116 3rd St SE
Cedar Rapids, Iowa 52401
DES MOINES — It had been roughly two decades since he was allowed to vote, and Eric Harris felt it was important that he cast a ballot again.
The Iowa City man, now in his 40s, lost his right to vote in Iowa when he was convicted of three felony offenses between 1998 and 2014. He regained it in 2020 when Iowa Gov. Kim Reynolds issued an executive order that automatically reinstated the right to vote of Iowans like Harris, who had been convicted of felonies but completed their sentences.
So Harris, his rights restored, voted in the 2020 election.
“I spent almost 20 years not being able to vote because of felony convictions,” Harris said. “I just wanted to vote, and I was able to vote, and it was an important vote. The 2020 vote was a very important vote.”
Before Reynolds’ executive order, Iowans who had been convicted of felonies were required to individually petition the governor to restore their voting rights. At the time, Iowa was the only state with a requirement that restrictive.
After Reynolds issued her executive order, 3,955 Iowans who had previously been made ineligible to vote due to felony convictions re-registered to vote before that year’s November election, according to data from the state elections office.
Of those 3,955 newly re-registered voters, 3,041 — which is 77 percent, or nearly 4 out of every 5 who re-registered — followed through and voted in the 2020 general election, according to the state data.

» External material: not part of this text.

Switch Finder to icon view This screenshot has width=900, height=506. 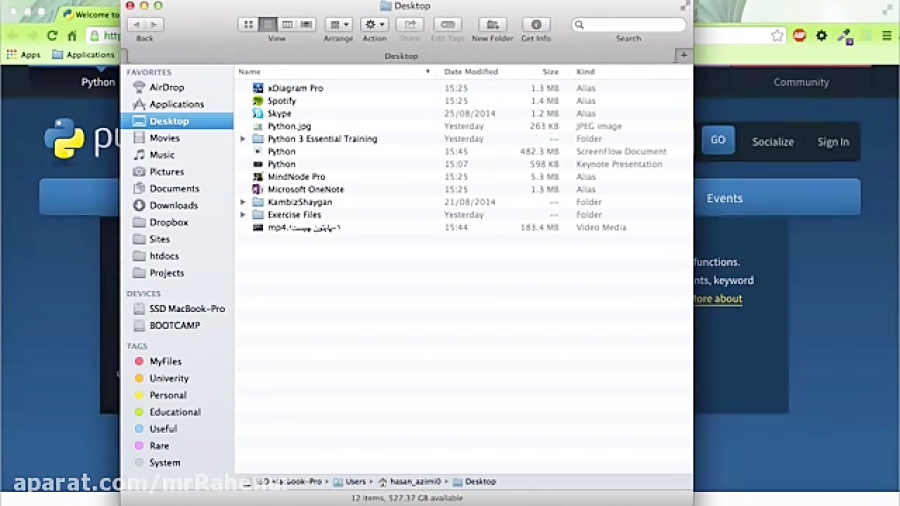coord(248,24)
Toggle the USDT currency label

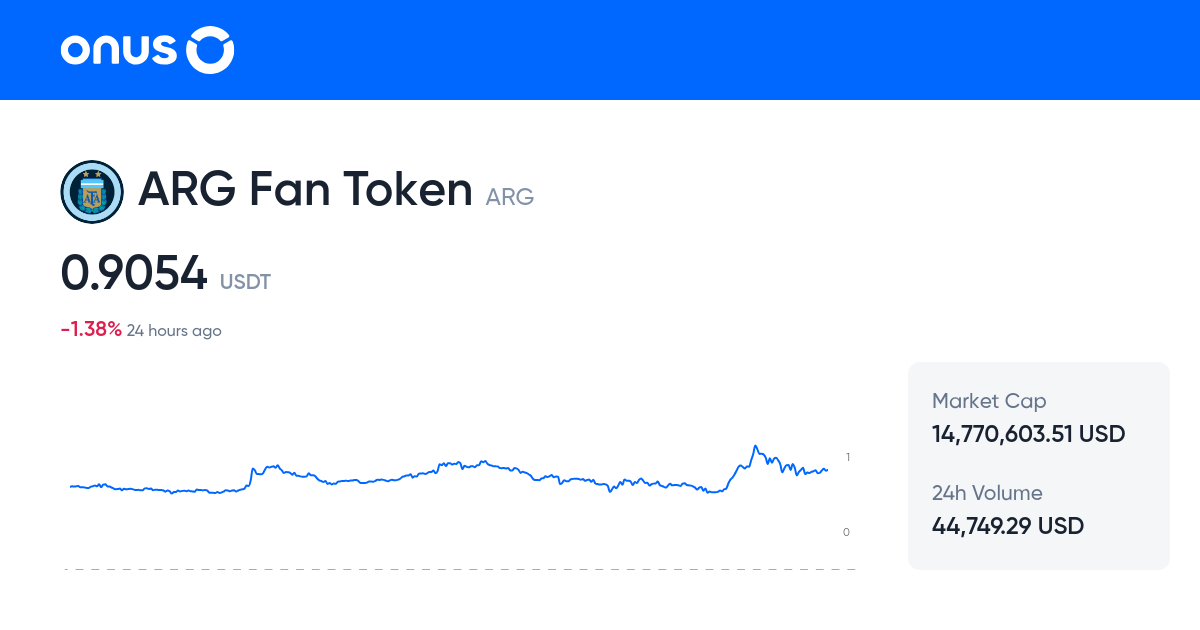pos(245,282)
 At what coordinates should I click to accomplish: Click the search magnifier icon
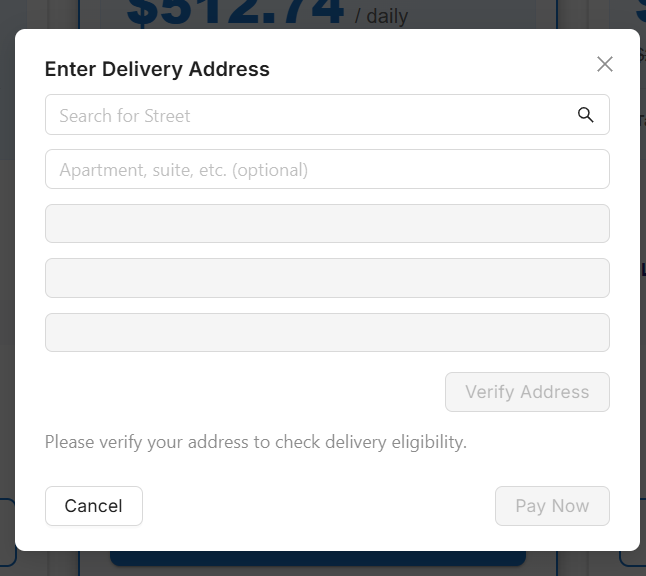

That state data covers only those Iowans who had the right to vote, lost it upon conviction, and then re-registered to vote after having that right restored by Reynolds’ executive order.
A spokesman said the state elections office does not have broader data on how many Iowans became eligible to vote with the executive order even if they had not registered before, constraining the ability to determine what percentage of all Iowans who became newly eligible to register under the executive order.
Various reports in 2020, including one from the issue advocacy group The Sentencing Project, estimated Reynolds’ executive order as restored the voting rights of 35,000 to 45,000 Iowans.
Of the 3,041 Iowans with felony convictions who re-registered and voted in 2020, 30 percent registered as Republicans, 29 percent registered as Democrats, and 38 percent registered as no-party voters, according to state data.
Harris believes so strongly that Iowans convicted of felonies should have the right to vote and should exercise that right, that he has spent the past three-plus years encouraging others to register and vote.
“People right now, with things that’s going on in the country right now, people might not be happy,” Harris said. “But when I was able to vote in 2020, that was important to me.”
When Reynolds issued the executive order, she called it a matter of second chances and acknowledging inequalities in the justice system.
“The right to vote is the cornerstone of society and the free republic in which we live. When someone serves their sentence, they should have their right to vote restored automatically,” Reynolds said in a statement accompanying her executive order.
The journey to that executive order, however, started on a different path. Reynolds originally called for state lawmakers to propose an amendment to the Iowa Constitution that would state that Iowans convicted of a felony would regain the right to vote upon completion of their sentences.
Reynolds favored the constitutional amendment because it is a more permanent solution. Executive orders, in contrast, can be undone by the next governor.
That’s exactly what has happened with the issue of voting rights for Iowans convicted of felonies: Democratic Gov. Tom Vilsack in 2005 issued an executive order automatically reinstating the voting rights of Iowans who have completed their sentences for felony convictions. But in 2011, Republican Gov. Terry Branstad issued his own executive order, which required Iowans who have completed their sentences for felony convictions to individually petition the governor to have their voting rights restored.
But while a constitutional amendment was Reynolds’ preferred path, proposals bogged down in the Iowa Legislature, which is controlled by her fellow Republicans. In particular, Republicans in the Iowa Senate could not agree on what requirements should be added before a convicted voter had his or her rights restored.
After failed attempts in the 2019 and 2020 legislative sessions, Reynolds resorted to the executive order just before the 2020 general election.
Reynolds said at the time that she would continue to advocate for a constitutional amendment, but the issue received little to no discussion from majority, agenda-setting Republicans in the 2021 or 2022 legislative sessions. Republican statehouse leaders said Reynolds’ executive order removed the urgency from the issue.
As to the proportionately low number of Iowans who re-registered and voted in 2020 after having that right restored, Harris said there can be many hurdles to persuading that population to vote again, including a distrust in government institutions.
Harris also said he believes the state could do more to inform and educate those Iowans about their restored voting rights, especially by meeting those Iowans where they are at community events.
The bottom line for Harris, and why he also supports a more permanent solution, is that voting rights should be automatically granted to those who have completed their sentences. He said that right should not be left to the whims of only the governor.
“If,” Harris said, “you live in this country and pay taxes and you paid your debt to society, you should be able to vote. That’s it.”